In sport, there are certain teams who are simply too good to be defeated in games of the upmost importance.
Throughout the generations there have been very few who reach such a level.
The Kilkenny team of the 2000s and the current Limerick crop spring to mind in hurling, while Mick O’Dwyer’s Kerry side of the 70s and 80s and Jim Gavin’s all-conquering Dublin outfit from 2013 to 2020 are the standard bearers for the ‘big ball’.
The likes of the Chicago Bulls, Pittsburgh Steelers, New York Yankees and more have dominated their respective sports across the Atlantic as they eventually aspired to and reached the rank of sporting dynasties.
The All Blacks are the undisputed kings of rugby and Real Madrid are unrivalled when it comes to trophy collecting in soccer.
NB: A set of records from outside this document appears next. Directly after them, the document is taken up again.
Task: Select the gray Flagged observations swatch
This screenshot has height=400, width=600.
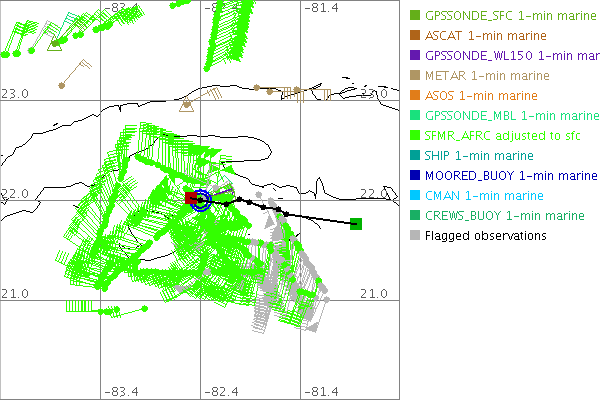Action: tap(415, 236)

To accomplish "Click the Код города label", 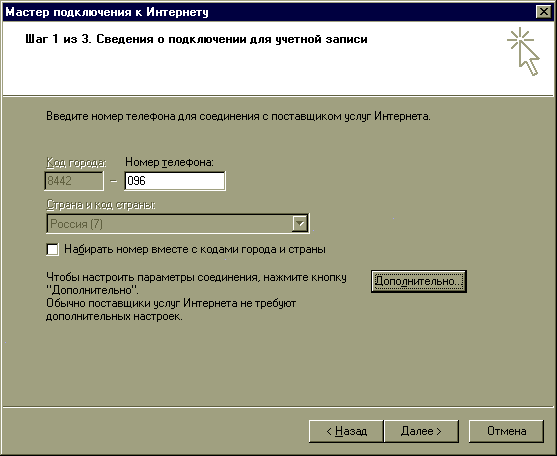I will 76,163.
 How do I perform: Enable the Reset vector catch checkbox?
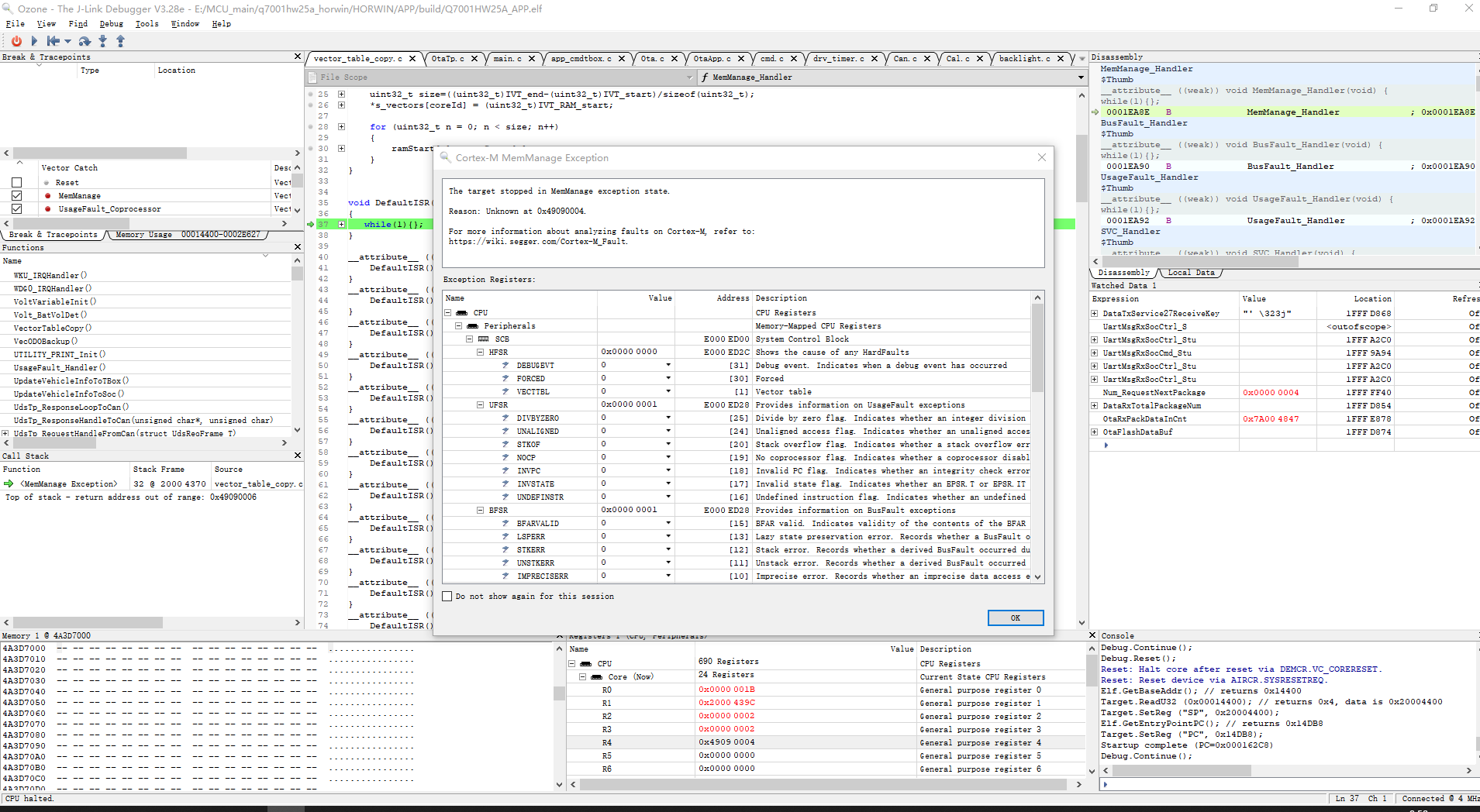coord(17,183)
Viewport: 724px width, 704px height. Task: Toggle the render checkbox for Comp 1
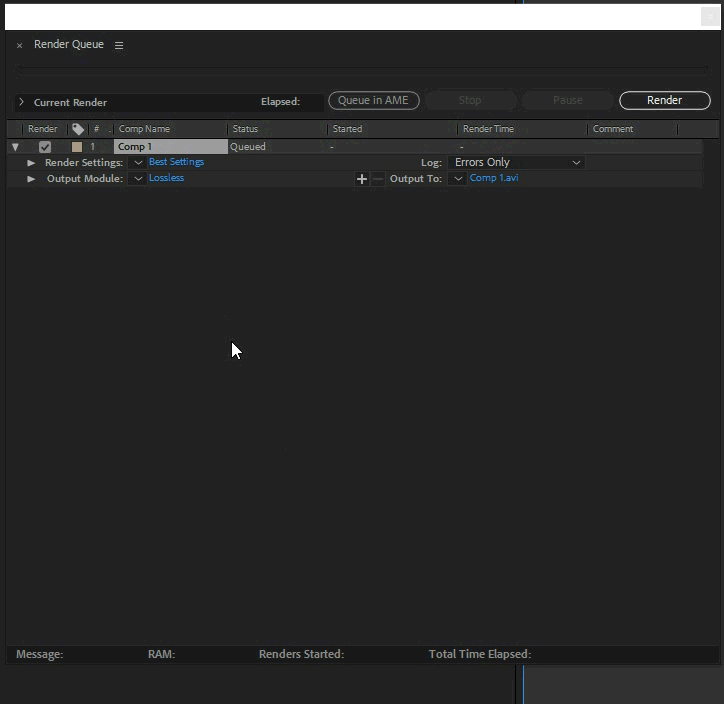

There have been other dominant forces in various different team and individual sports, but they are so recognisable because they are so rare and unique.
At the risk of delving too deep into the endless pit of sporting clichés, one that comes to mind that perfectly exemplifies how hard it is to sustain success goes along the lines of – “the easiest thing in the world is to climb the mountain, the hardest thing in the world is to stay on top of it.”
No team has been superior at remaining at the peak than Ballyhale Shamrocks.
However, the Kilkenny club’s achievements arguably elevate above the teams already mentioned due to the supremely difficult nature of consistently overpowering the opposition in the club GAA sphere.
Purely looking at the Kilkenny Senior Hurling Championship, only Saturday’s semi-final opponents Tullaroan with 20 titles have more than the Shamrocks who currently stand on 19 championships.
Beyond that, they have 11 Leinster championships, four more than Birr who are the next best, and they’ve won 8 All-Irelands, which is twice as much as Portumna and Birr who are tied in second place.
While they are the largely undisputed kingpins of hurling, their success is also greater than most football teams.
At different times, Crossmaglen Rangers, Nemo Rangers and Corofin have had spells where they were the most feared side on the island, but while they are all looking to rekindle those joyous eras, Pat Hoban’s men are simply continuing to win at ease.
They are two games away from a fifth consecutive county title.
That is not the key point in this tale of the seemingly unstoppable, however.
A fifth title in as many years (yet to be secured it must be stressed) would come under the stewardship of the third manager in the last half a decade.
Going back further, their first four-in-a-row team between 2006 and 2009 was overseen by two different management teams and their 2012 and 2014 successes were under Tommy Shefflin and then Colm Bonnar/Andy Moloney.
Current boss Hoban has used the word “pressure” when describing what it is like to be at the head of the senior outfit, and it’s little wonder he does so considering they have historically won irrespective of who is wearing the ‘Bainisteoir’ bib.
It is hard to acknowledge that you are in the midst of one of the greatest teams of all time without the benefit of hindsight following their reign, but avid and even casual hurling followers would admit that for the last 16 years and prior, the Shamrocks have come as close as anyone to breaking the chain of uncertainty around results at club level on Noreside.
League champions Tullaroan are the next hurdle that they must jump, with the sides’ semi-final taking place at UPMC Nowlan Park on Saturday at 3.30pm.
Most hurling followers near and far believe that only one team will be crowned champions despite two, or possibly only one side, standing in their way.
That is a testament to the work being done in the Shamrocks over the last 50 years.
They are the team in the most competitive club championship in the country.
It increasingly looks like only the Shamrocks themselves can bring their unparalleled reign to an end.